Mobile Pie's My Star hit by 93% piracy rate on top in-app purchase in October
| My Star

The concept of people pirating paid games is an established, if still despised, part of the industry for most developers. The idea that free releases can be hit by the practice too, however, is relatively new.

That's exactly what's happening with My Star from Britsol-based Mobile Pie, however, with owners of jailbroken iPhones making use of a tool called iAP Cracker to unlock the game's in-app purchases.

Indeed, the game's top IAP – 200 Star Cash credits, sold for £26.99 – suffered a 93 percent piracy rate in October, equivalent to almost 14 hacked IAPs to every legitimate one.

Eye on analytics

The hack was only discovered when the studio noticed a discrepancy between the game's analytics and official reports from Apple.

"We had a much higher than expected month in analytics for September which I initially put down as a big whale," creative director Will Luton said via email.

"When I ran the October report from analytics and it showed that we had over a 10 times multiple for revenue month on month, I was ready to stage an intervention. Digging deeper in to our server records, however, we realised that the IAPs were actually spoofed on a jailbroken phone using iAP Cracker."

The IAP in question, in Luton's words, awards players with "an awful lot of nice items in the game".

More importantly, however, it also lets players level up quicker and, as such, facilitates the posting of inflated scores on My Star's leaderboards.

The issue within

As such, while Luton doesn't believe those using iAP Cracker would otherwise be legitimate customers – lost revenue not really the issue here – Mobile Pie is still concerned by the practice, given it messes with the studio's analytics and means future projects will have to be hack tested.

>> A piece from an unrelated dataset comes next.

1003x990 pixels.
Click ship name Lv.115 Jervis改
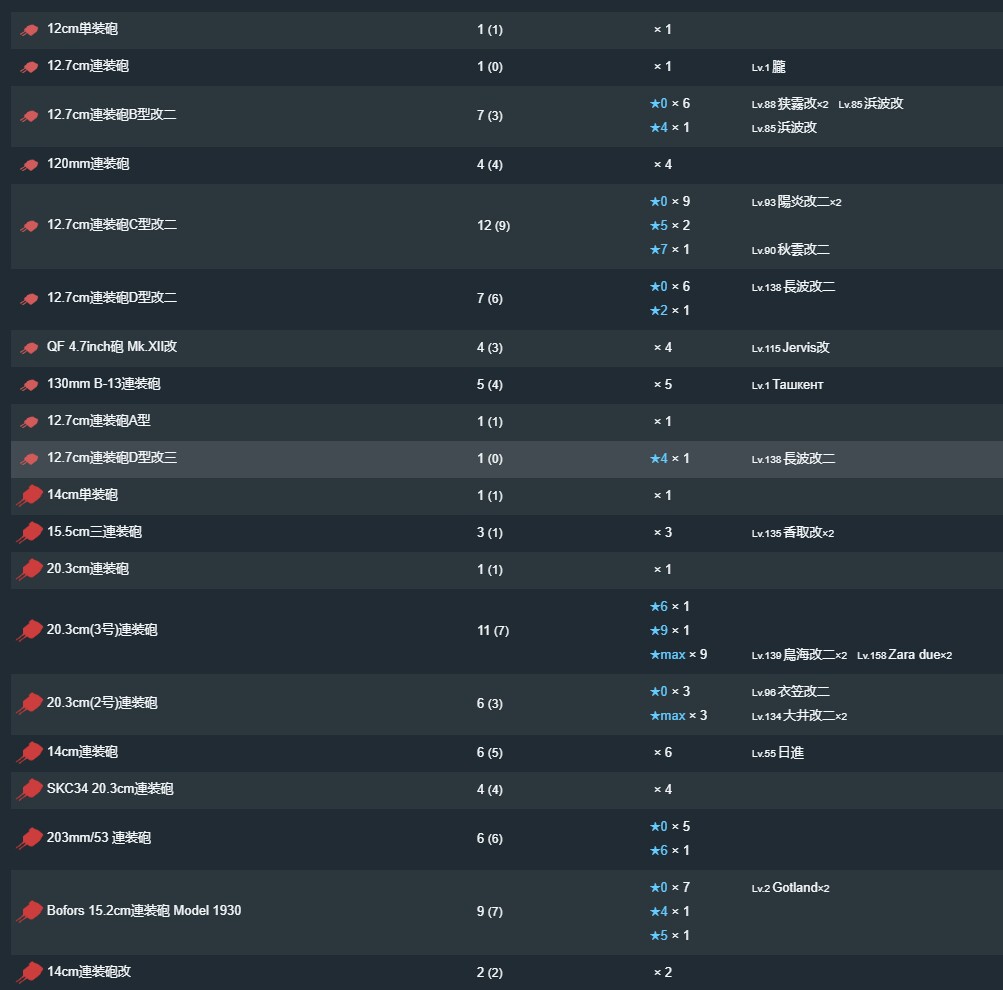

Indeed, in the case of less valuable IAPs, the ratio of pirated purchases to legitimate ones falls dramatically, to 1.16:1 – a negligible figure Luton admits could be accounted for by an error in the analytics.

"The numbers could be the work of one or two players using the hack," Luton added.

"This is the second attack we've had - the first being altering P-Lists. I would advice all developers to avoid using them for any sensitive data as any jailbroken user can edit them.

"It certainly isn't pandemic like paid app piracy. Also, we know who the players are that are using the hack so could easily delete their characters or ban them completely in some instances. We haven't exercised this yet. We will update the My Engine to shut the practice down."